Actually, better than OK.

Over the next two years he would grow. He says he’s now 5-foot-8 or 5-9 and 165 pounds.

And he’s a lot taller than that if you measure him for character said his coach.

A natural leader

“At the start of this past season, we had four quarterbacks and he, by far, was the smallest, and they all were stronger,” Place said. “But he won the starting job through his leadership and character. The guys just rallied to him. You can’t believe how few penalties we had this year, and a lot of it’s due to his overall leadership.”

An option quarterback, Henry threw for 976 yards and 13 touchdowns and ran for 521 yards and 14 more TDs.

A student at Dayton Early College Academy (DECA) — students there can play for any Dayton Public Schools athletic team — Henry carries a 3.47 grade point average.

Outside the classroom, he’s involved in various activities including DECA’s Peer Mediation program.

“If students have conflicts with each other, we try to talk to them and settle it,” Henry said. “It works for some students and for those who won’t move past it, then we have to take it on to the administration and the principal.”

It’s because of a varied resume like that that the National Football Foundation’s Cincinnati chapter has chosen Henry as one of the 10 high school football players from Southwest Ohio to be honored at its “That’s My Boy” awards banquet Tuesday at the Renaissance Hotel in Cincinnati. Each nominee receives a $1,000 scholarship and one player will be chosen for a $5,000 scholarship.
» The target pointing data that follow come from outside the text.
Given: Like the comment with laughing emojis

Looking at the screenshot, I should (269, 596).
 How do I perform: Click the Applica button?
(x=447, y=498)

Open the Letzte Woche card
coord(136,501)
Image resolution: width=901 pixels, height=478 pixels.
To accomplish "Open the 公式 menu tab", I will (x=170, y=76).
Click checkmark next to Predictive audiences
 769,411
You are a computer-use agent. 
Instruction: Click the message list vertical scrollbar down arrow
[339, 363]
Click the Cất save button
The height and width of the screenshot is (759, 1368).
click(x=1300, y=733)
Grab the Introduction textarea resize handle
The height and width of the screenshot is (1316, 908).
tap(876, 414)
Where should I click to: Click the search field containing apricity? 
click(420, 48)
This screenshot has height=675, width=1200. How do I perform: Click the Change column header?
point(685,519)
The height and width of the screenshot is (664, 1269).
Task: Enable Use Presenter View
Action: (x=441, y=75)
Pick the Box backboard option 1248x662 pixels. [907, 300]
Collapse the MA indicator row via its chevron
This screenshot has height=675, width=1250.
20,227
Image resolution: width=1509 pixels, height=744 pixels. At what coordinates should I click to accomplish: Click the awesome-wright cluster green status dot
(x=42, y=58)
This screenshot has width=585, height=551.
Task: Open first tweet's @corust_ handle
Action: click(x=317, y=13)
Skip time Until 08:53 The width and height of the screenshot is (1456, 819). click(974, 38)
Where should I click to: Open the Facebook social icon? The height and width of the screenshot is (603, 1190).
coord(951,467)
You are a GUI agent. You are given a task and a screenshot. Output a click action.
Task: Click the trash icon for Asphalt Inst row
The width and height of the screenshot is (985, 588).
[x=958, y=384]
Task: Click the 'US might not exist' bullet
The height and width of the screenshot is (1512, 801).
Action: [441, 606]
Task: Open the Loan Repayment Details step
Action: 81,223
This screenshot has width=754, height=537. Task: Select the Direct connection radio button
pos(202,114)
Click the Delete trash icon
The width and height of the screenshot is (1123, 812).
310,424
New University of Cincinnati football coach Luke Fickell will be the keynote speaker.

Waynesville High’s Mason Callahan is also one of the 10 honorees. Josh Myers, the Miamisburg lineman who’ll play for Ohio State next season, will be presented with the Antony Munoz Foundation’s Offensive Lineman of the Year award and Miami University wide receiver Sam Shisso will be honored as a scholar-athlete.

‘Like a rock’

If anybody deserves to be honored it is Henry, said Place.

“This program had five coaches in its first seven years of existence,” said Place, the Ohio High School Coaches Hall of Famer who took over at Ponitz in 2015. “There was a lot of instability, a lot of ups and downs. But Xavier was like a rock. He hung in there and didn’t quit.”

Henry said those lessons came from his parents, Angela and his dad, Byron:

“My parents taught all of us, if you commit to something, you do it. You stick it out and you work as hard as you can.”

He said his parents’ lessons have served him well:

“They were always strict, especially when we were young, and they made sure we stayed on top of our grades. As we got older, it just kind of became natural. We knew what was expected of us.

“The main thing was that they made sure we hung around the right type of people so we wouldn’t be influenced in the wrong way.”

Angela said one key was that “my husband is an exceptional role model for all four of our boys.”

She said Xavier may be the most independent of their kids: “When he puts his mind to something, he goes for it 110 percent.”

That’s how he went after the starting job this past season after two years in the shadows.

Chasing dream at Miami

“I was really determined to be the starting quarterback, and I worked as hard as I could in the weight room and on my own,” he said. “When other people were probably playing video games or doing other things, I was still working.”

It was because of that attitude that Place nominated him for consideration for the award and why the NFF chose him as one of its top 10.

“We have 18 starters coming back for next year,” Place said. “But I told our guys, ‘I’m worried about you, because we graduate so much character. I’m worried, because we’re losing Xavier Henry.’”

Henry plans to go to Miami University next year. He hopes he can be a walk-on, but whether that happens or not, Place won’t forget the scene after his quarterback’s last game for Ponitz.

“He has twin brothers who are freshman, and they’re good players, too,” he said. “The last game all three of them started. And afterward, I remember seeing Mom and Dad on the field with them taking pictures. I remember thinking, ‘That’s a family that’s done it right.’

“Standing there with Xavier, you could tell they were proud.”

That, too, was a “That’s My Boy” evening.